Microstructure evolution and mechanical properties of nanocrystalline FeAl obtained by mechanical alloying and cold consolidation

In the present study high energy mechanical milling followed by cold temperature pressing consolidation has been used to obtain bulk nanocrystalline FeAl alloy. Fully dense disks with homogenous microstructure were obtained and bulk material show grain size of 40 nm. Thermal stability of the bulk material is studied by XRD and DSC techniques. Subsequent annealing at a temperature up to 480 °C for 2 h of the consolidated samples enabled supersaturated Fe(Al) solid solution to precipitate out fine metastable Al5Fe2, Al13Fe4 and Fe3Al intermetallic phases. Low temperature annealing is responsible for the relaxation of the disordered structure by removing defects initially introduced by severe plastic deformation. Microhardness shows an increase with grain size reduction, as expected from Hall–Petch relationship at least down to a grain size of 74 nm, then a decrease at smallest grain sizes. This could be an indication of some softening for finest nanocrystallites. The peak hardening for the bulk nanocrystalline FeAl is detected after isochronal ageing at 480 °C.
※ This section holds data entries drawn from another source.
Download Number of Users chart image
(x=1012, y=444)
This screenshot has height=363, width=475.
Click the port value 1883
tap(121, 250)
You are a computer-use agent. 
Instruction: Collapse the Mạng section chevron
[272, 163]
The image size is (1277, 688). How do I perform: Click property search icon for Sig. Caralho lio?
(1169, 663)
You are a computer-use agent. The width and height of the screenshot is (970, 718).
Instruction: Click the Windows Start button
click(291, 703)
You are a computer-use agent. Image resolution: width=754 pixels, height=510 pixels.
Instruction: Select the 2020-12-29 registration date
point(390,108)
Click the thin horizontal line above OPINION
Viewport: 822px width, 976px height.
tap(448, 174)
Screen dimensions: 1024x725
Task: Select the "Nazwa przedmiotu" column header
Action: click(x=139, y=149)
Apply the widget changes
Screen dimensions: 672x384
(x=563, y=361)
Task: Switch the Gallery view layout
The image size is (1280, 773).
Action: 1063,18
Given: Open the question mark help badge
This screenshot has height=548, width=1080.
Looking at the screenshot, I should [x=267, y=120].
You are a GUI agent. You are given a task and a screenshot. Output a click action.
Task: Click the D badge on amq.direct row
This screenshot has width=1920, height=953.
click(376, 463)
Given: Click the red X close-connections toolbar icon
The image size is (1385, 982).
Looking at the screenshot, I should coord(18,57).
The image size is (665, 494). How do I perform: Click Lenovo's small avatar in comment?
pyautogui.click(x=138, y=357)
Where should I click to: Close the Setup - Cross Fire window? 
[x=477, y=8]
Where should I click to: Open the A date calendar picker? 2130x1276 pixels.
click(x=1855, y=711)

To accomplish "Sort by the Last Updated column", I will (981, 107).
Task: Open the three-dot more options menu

Research highlights▶ In this paper, the Fe–40 at% Al alloy was prepared by mechanical alloying (MA), cold consolidation and subsequent annealing. ▶ Almost full consolidation of the MA powder occurred after 7 GPa where the consolidated material had a nanocrystalline structure with grain size of 40 nm. ▶ Heating of the consolidated samples resulted in formation of nanocrystalline Fe2Al5 and Al13Fe4, and Fe3Al intermetallic phases and finer grain size may be retained. ▶ Mechanical property measured in microhardness testing shows strengthening down to a grain size of 74 nm and Hall–Petch behaviour is thus demonstrated over the range of grain sizes from 95 to 74 nm. ▶ The peak hardening is detected after isochronal ageing at 480 °C.